ASHG 2015: Highlights from Icahn Institute, UW, Stanford & CSHL Presentations
Tuesday, October 13, 2015
During the Wednesday afternoon sessions of last week’s ASHG conference, several speakers provided helpful insights about their use of SMRT Sequencing for a range of applications. Highlights included the following:
Yao Yang, a researcher at the Icahn School of Medicine at Mount Sinai, discussed the development of an assay to genotype the CYP2D6 gene to inform drug dosing in patients. CYP2D6 metabolizes 20-25% of all medications, including antidepressants, anti-psychotics, and opiates. There are more than 100 known variants, which include gene deletions and duplications. Variants can have profound impacts on how patients metabolize drugs, with some individuals being ultra-rapid metabolizers and others being poor drug metabolizers. The development of a simple and reliable typing assay has been challenging because CYP2D6 has a highly homologous pseudogene. Yang and his collaborators developed a targeted full-length PCR protocol to amplify both the gene and pseudogene, as well as companion bioinformatics tools to remove random errors (ALEC) and predict the expected phenotype from genotype data (CYP VCF Translator). He shared results showing that the assay is highly reproducible and capable of recapitulating known genotypes in well characterized samples like NA12878. Furthermore, they uncovered novel CYP2D6 alleles in NA16688 and ASIAN048, which had variants in an intron and exon, respectively.
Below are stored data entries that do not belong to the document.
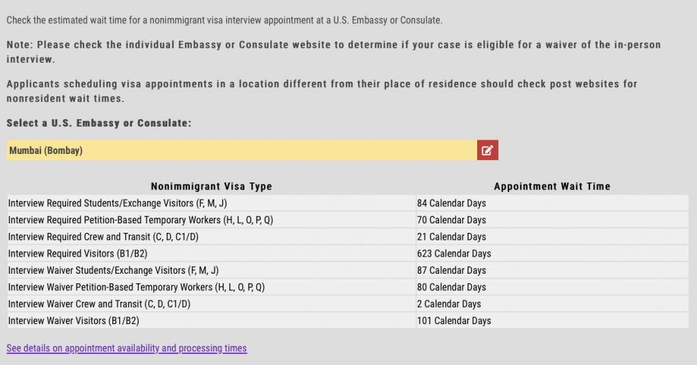
Task: Click the 70 Calendar Days wait time cell
Action: click(x=553, y=220)
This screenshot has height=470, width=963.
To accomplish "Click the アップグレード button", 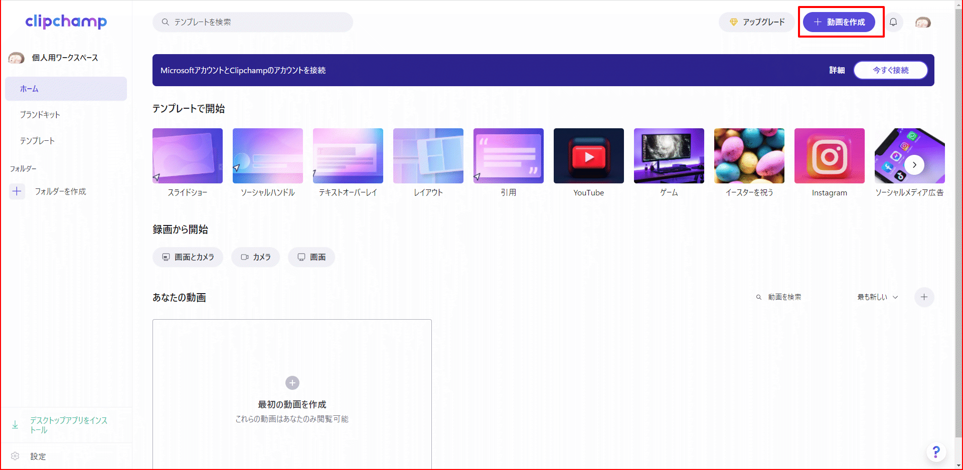I will (x=757, y=22).
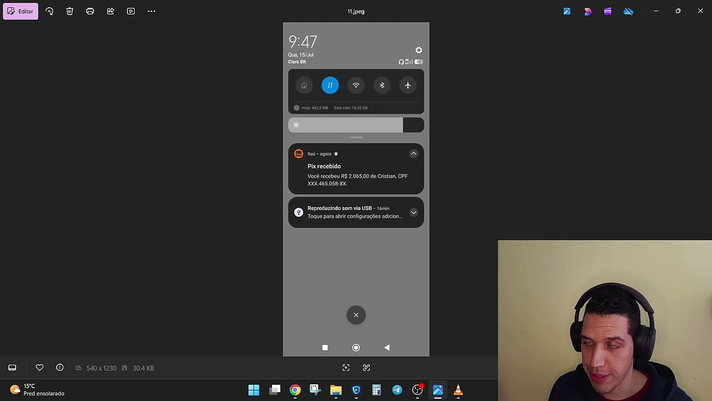
Task: Print the image with the printer icon
Action: tap(90, 11)
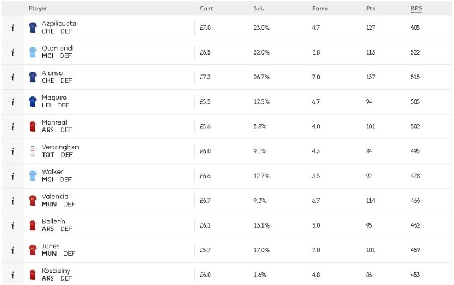Select the player name Bellerín
Screen dimensions: 454x285
click(53, 221)
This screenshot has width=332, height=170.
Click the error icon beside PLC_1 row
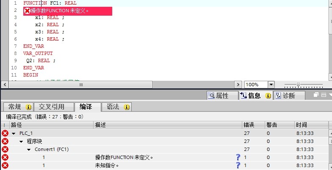[x=5, y=133]
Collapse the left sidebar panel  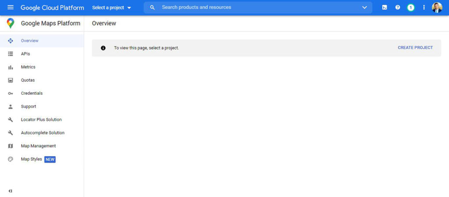(x=11, y=191)
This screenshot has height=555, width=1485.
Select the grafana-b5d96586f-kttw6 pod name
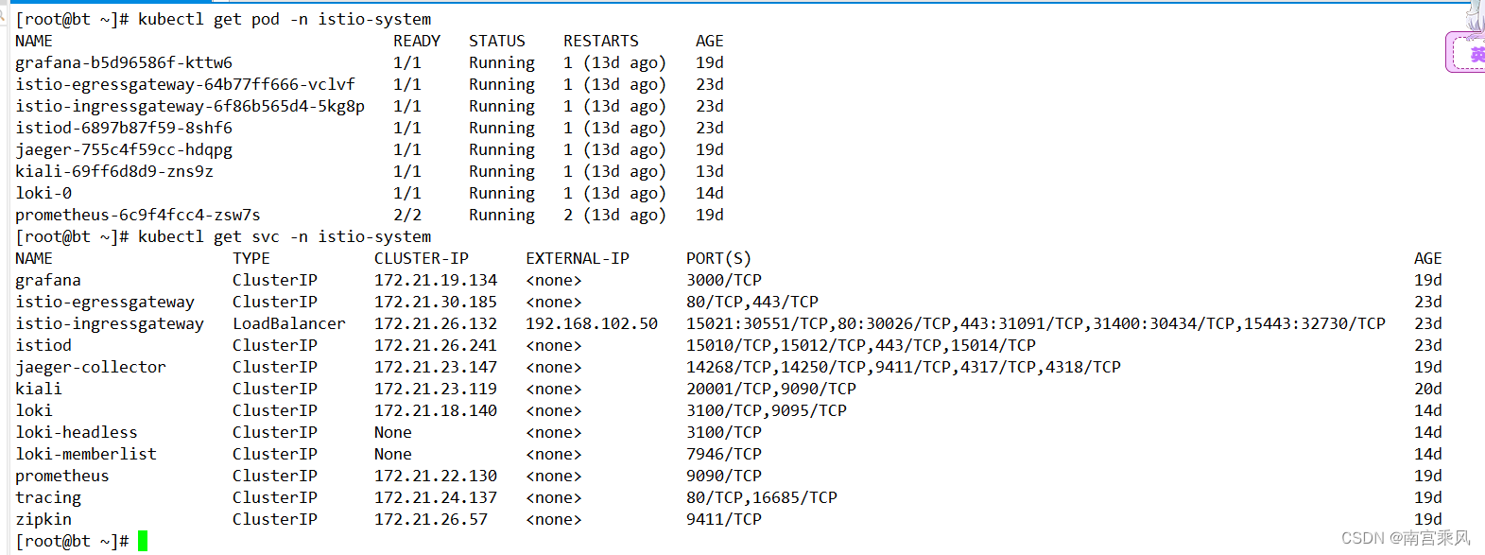coord(124,62)
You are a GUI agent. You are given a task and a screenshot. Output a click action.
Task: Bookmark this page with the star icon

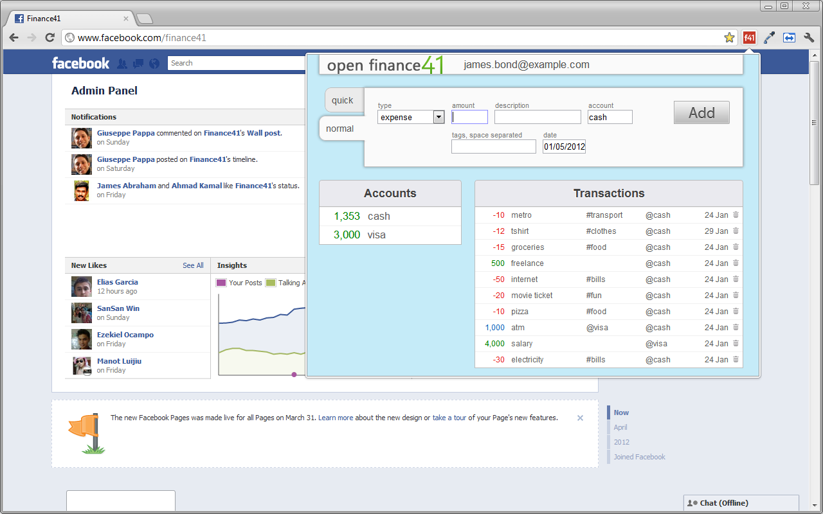pos(729,37)
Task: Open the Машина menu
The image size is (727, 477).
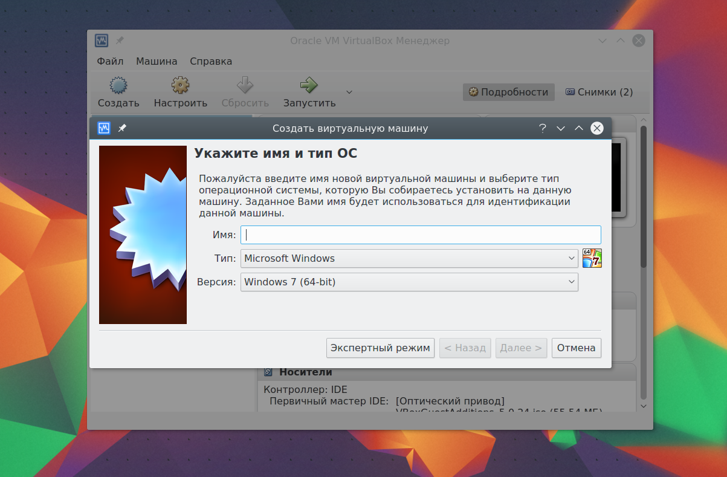Action: point(157,61)
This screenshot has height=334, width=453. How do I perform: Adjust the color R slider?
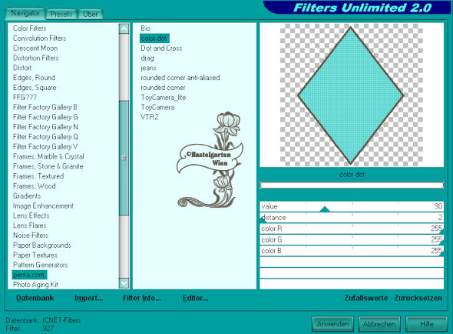[352, 229]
Most impressively, they were able to resolve alleles in NA17084 and other samples in which results from other technologies were discrepant. They foresee using this same approach to develop targeted assays for other similarly challenging genes, and eventually combining these into a multiplexed gene panel of clinically important genes.
Stuart Cantsilieris from the Eichler lab at University of Washington presented work demonstrating the utility of long-read sequencing for understanding the range of structural variant alleles present in the Complement Factor H Gene cluster. The CFHR locus is a well-known hotspot for structural variation, but short-read data has, at best, only provided a rough map of the density of structural variants in the region, and can’t resolve haplotypes or define precise breakpoints. The team sequenced BAC clones with the PacBio RS II — not only to resolve a human alleles, but also to chart the evolution of the region and map bases under the most selective pressure by sequencing a range of non-human primates. Based on what they learned with the PacBio sequenced alleles, they developed molecular inversion probes (MIP) to enable rapid screening of CFHR genes in patient cohorts. Structural variation in the CFHR locus is linked to a number of diseases, including age-related macular degeneration (AMD) and lupus. Interestingly, the same variant can confer risk to one disease and protection from the other. With the MIP screening tool, they have collected variant information from a large patient cohort and hope to better understand how the revealed genotypes relate to patient phenotypes.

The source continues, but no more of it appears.